Uma das polêmicas mais comentadas no universo da alimentação e da saúde pública envolve um dos alimentos mais emblemáticos da Amazônia: o açaí. No contexto da COP 30, realizada em território amazônico, o fruto foi alvo de uma restrição incomum — a proibição de sua oferta nos espaços oficiais do evento — sob a justificativa de risco de transmissão da Doença de Chagas por meio da ingestão de alimentos contaminados.

O que motivou o veto

O edital originalmente divulgado para o evento listou alimentos típicos da região norte do Brasil — entre eles o açaí in natura — como “alto risco de contaminação”. A preocupação gira em torno do protozoário Trypanosoma cruzi, agente causador da doença de Chagas, que pode ser transmitido não apenas pela clássica picada do inseto-vetor, mas também por alimentos adulterados ou mal processados. No caso do açaí, a hipótese é que a manipulação inadequada e a ausência de etapas como o aquecimento ou branqueamento favoreçam a preservação do parasita em circunstâncias específicas.

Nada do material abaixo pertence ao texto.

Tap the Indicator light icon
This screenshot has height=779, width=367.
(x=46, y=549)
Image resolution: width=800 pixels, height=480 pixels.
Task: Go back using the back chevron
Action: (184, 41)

Transmissão oral e a produção do fruto

A mudança no perfil epidemiológico da doença de Chagas vem sendo objeto de estudos: embora a via vetorial continue relevante, a ingestão de alimentos contaminados tem sido apontada como responsável por uma parcela crescente de casos, especialmente em áreas amazônicas. A produção artesanal de açaí — muitas vezes à noite, com riscos de vetores presentes, sem aquecimento ou pasteurização — reúne uma série de condições sanitárias vulneráveis. Entre as boas práticas de higienização, reconhecidas por pesquisadores, está o branqueamento do fruto a cerca de 80 ºC por alguns segundos antes do processamento, etapa que elimina o parasita e assegura o consumo seguro.

Reação e repercussão cultural

O veto, embora sob fundamento técnico, despertou críticas contundentes por parecer conflitar com a identidade cultural amazônica. Para comunidades locais, o açaí vai além do alimento: é pilar da subsistência, símbolo de tradição e vetor de economia extrativista. Excluir o fruto de um evento internacional sediado na região equivaleu a silenciar uma parte da história local. A discussão revelou um paradoxo: enquanto se busca debater mudanças climáticas e sustentabilidade, por que impedir que o alimento mais representativo da própria Amazônia esteja presente de forma segura e regulada?

Ajuste e repercussão institucional

Diante da reação pública e de pressões de diversos setores, o edital da conferência foi revisado e o veto inicial ao açaí foi moderado ou revogado em muitos pontos. O episódio tornou-se não apenas um alerta sanitário, mas também uma reflexão sobre governança alimentar, cultura e políticas de saúde pública. O açaí, já enquadrado em normas de produção e comercialização, exige atenção no que diz respeito à rastreabilidade, processamentos seguros e capacitação dos produtores.

O que o caso nos ensina

Mais do que uma curiosidade midiática, essa controvérsia evidencia que a segurança alimentar não se resolve apenas por proibição, mas por educação, regulação e investimento em tecnologia. O açaí não precisa ser vetado — precisa ser adequado aos padrões sanitários. A falta de pasteurização ou de controle sanitário não é exclusividade do fruto; é reflexo de um sistema que ainda envolve fragilidades na produção regional.

Ainda hoje, consumir açaí com segurança significa buscar procedência, selo de qualidade e processamento adequado. Para a população em geral, a lição é clara: tradição e modernidade devem caminhar juntas. E no palco global, como o da COP 30, o alimento que representa uma região tão rica precisa integrar a pauta — com visibilidade e segurança — e não ser excluído por simplificações ou estigmas sanitaristas.